O Brasil ocupa o primeiro lugar quando de trata de mortes de enfermeiros pela Covid-19. Uma alternativa, além dos cuidados apontados pela OMS, é a inteligência artificial.

Seis pesquisadores do Laboratório de Robótica Móvel do Instituto de Ciências Matemáticas e de Computação (ICMC) da USP, em São Carlos (SP), criaram o protótipo de um robô autônomo que serve para ajudar profissionais da área da saúde que estão sobrecarregados de trabalho por conta da pandemia provocada pelo coronavírus. O robô dará suporte na distribuição de remédios e alimentos aos pacientes doentes em hospitais e, com isso, além de diminuir a carga de trabalho, também será diminuído o contato entre profissionais da saúde e pessoas com a Covid-19. 
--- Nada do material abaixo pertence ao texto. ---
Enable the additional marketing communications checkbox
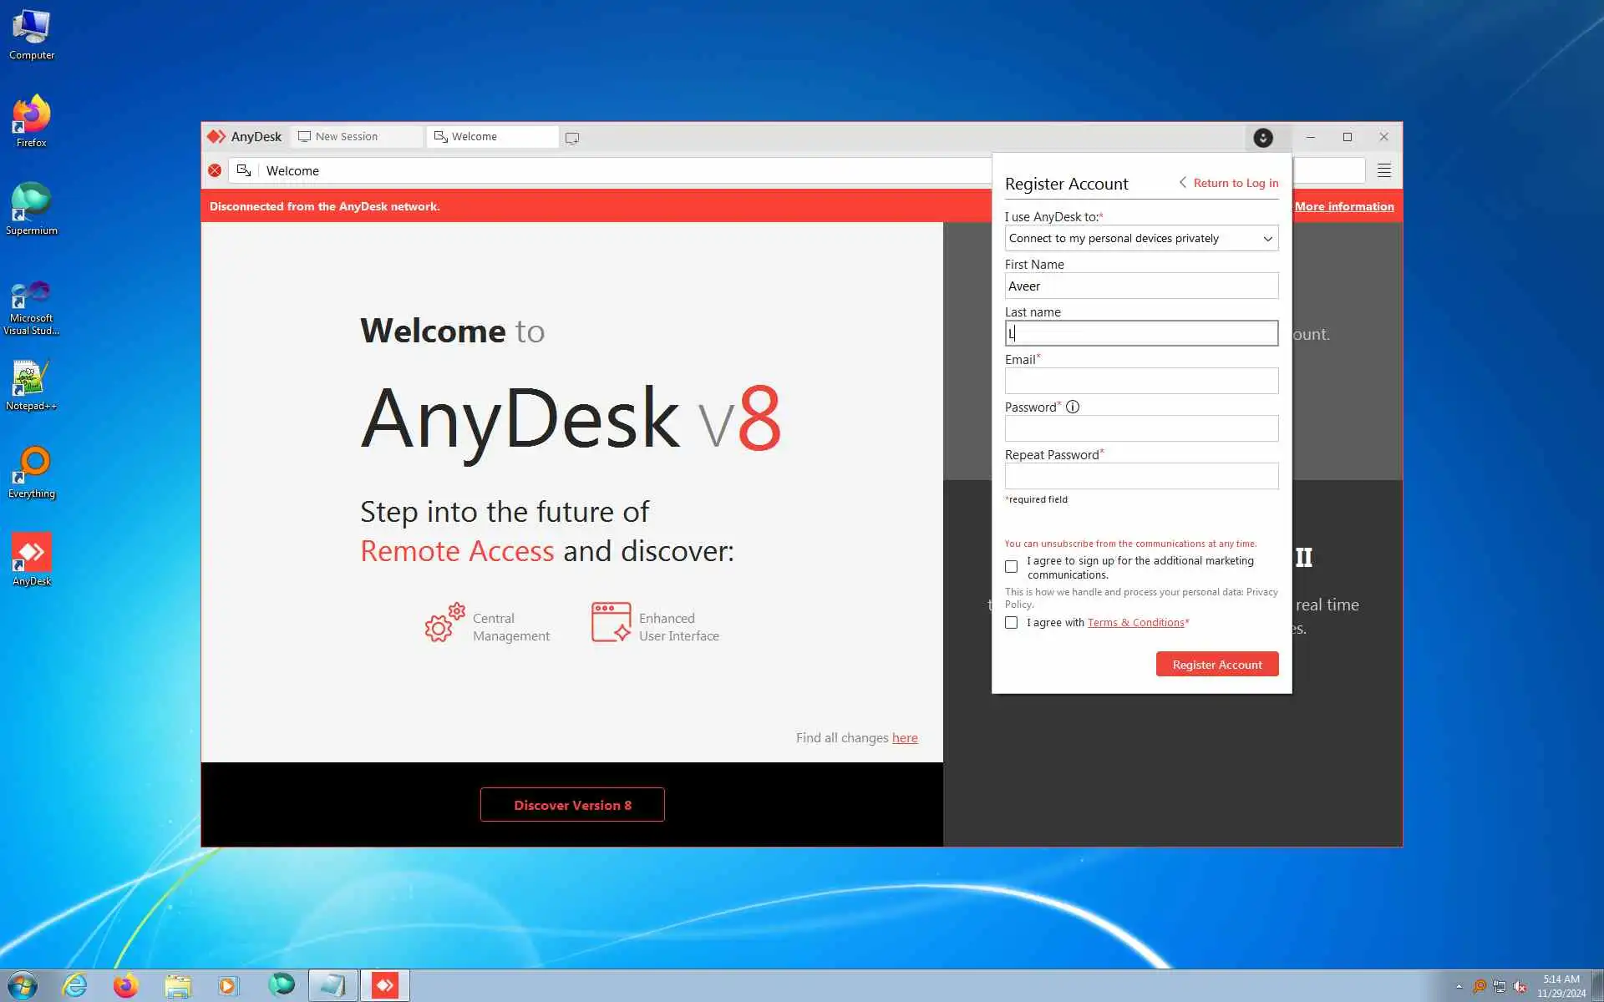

A primeira coisa que o robô deve fazer é mapear o ambiente em que vai trafegar, em tese uma única vez. Então ele percorre o trajeto que deverá ser realizado, posteriormente, de forma autônoma, coletando dados do ambiente, por meio de sensores, e construindo um mapa do local. Depois que esse mapa é criado, o robô deve, então, conseguir identificar em qual posição do mapa está, estabelecendo uma relação entre o que os sensores estão captando (o que o robô está vendo) e o que reconhece do ambiente (mapa). Dado que o robô consegue se localizar nesse mapa, é possível escolher qualquer ponto do ambiente e o robô poderá traçar uma rota para chegar até o ponto escolhido, respeitando as áreas que não são navegáveis

O grupo busca parceiros especializados em saúde, que possam ajudar a equipe a compreender melhor a demanda de quem está na linha de frente do combate ao coronavírus e ajustar o projeto. Dizem que o ideal seria um parceiro que conseguisse tanto colocá-los em contato com hospitais quanto investir na montagem de mais robôs. Como todos são da área de computação, precisam de pessoas com outras habilidades que apresentem o projeto a investidores e a quem mais possa ajudar.

A estimativa é que, com todos os recursos à disposição, bastariam cerca de dois meses de trabalho para ter um protótipo funcional pronto.

O custo unitário da primeira versão do robô foi de cerca de R$ 17 mil, considerando as peças utilizadas para a construção do chassi, que é a base do equipamento, os sensores e a carenagem, que é a peça colocada em cima da base, e pode ser uma superfície plana ou um baú de armazenamento. Em larga escala, certamente esse custo seria reduzido significativamente.